Search code examples
zip

Random access to chunks of a file inside a ZIP


I've been experimenting with the ZIP format, specifically random access to contents inside it.

I know that ZIP supports random access, but AFAIK that is only to entires files inside the ZIP archive.

I was wondering if it was possible to load only a chunk of a file inside a ZIP file, without loading the entire subfile into memory

Note: I am working only with non-compressed zip files


Solution

  • If you are running on Windows or a POSIX-compatible system (like Linux), you can use memory-mapped files. Using this solution, the ZIP file will be mapped to virtual memory so that you can iterate through its content without loading and parsing the whole file in memory. You can find more information here and there. Most modern operating systems implement this nowadays.

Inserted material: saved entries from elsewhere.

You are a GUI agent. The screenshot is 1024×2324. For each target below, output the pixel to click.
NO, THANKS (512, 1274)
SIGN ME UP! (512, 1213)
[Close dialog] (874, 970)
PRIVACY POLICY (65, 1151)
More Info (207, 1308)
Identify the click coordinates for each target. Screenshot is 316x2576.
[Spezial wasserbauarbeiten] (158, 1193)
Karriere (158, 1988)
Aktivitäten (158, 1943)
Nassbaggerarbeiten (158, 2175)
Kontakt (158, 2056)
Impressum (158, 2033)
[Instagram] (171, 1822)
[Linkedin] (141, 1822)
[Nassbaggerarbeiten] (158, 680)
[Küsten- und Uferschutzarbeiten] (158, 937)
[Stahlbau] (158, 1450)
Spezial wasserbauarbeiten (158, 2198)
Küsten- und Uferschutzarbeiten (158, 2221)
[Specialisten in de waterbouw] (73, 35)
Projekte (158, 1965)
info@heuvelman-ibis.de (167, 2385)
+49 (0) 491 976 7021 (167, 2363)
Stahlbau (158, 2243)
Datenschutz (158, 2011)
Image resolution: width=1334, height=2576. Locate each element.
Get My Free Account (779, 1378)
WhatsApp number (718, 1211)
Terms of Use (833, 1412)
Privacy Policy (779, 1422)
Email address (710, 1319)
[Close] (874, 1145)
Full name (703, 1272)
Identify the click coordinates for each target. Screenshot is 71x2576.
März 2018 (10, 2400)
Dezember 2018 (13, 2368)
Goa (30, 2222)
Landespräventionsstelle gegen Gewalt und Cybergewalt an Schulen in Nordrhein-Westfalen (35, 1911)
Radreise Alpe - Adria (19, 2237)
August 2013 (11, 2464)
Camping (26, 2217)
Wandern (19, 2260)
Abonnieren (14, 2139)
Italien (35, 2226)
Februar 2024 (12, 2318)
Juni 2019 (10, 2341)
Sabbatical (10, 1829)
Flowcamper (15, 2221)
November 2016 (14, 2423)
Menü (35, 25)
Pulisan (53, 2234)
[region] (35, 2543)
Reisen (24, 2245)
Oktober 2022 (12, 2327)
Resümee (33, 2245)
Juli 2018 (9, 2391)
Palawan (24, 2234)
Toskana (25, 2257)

    While memory-mapped files is great as it can be integrated with many existing tools, you can read the file yourself using low-level seek & reads. Since files are not compressed, you can:

    • first, read the zip header (at the end of the zip) to locate the location of a target file;
    • then, read the file header to get the size of the file and check if it is actually not compressed
    • finally, retrieve the target data chunk relative to the offset of the target file data (starting just after the file header).

    Plain files in the zip data format are written contiguously and can be retrieved so safely.

    You can find more information about the ZIP file format here.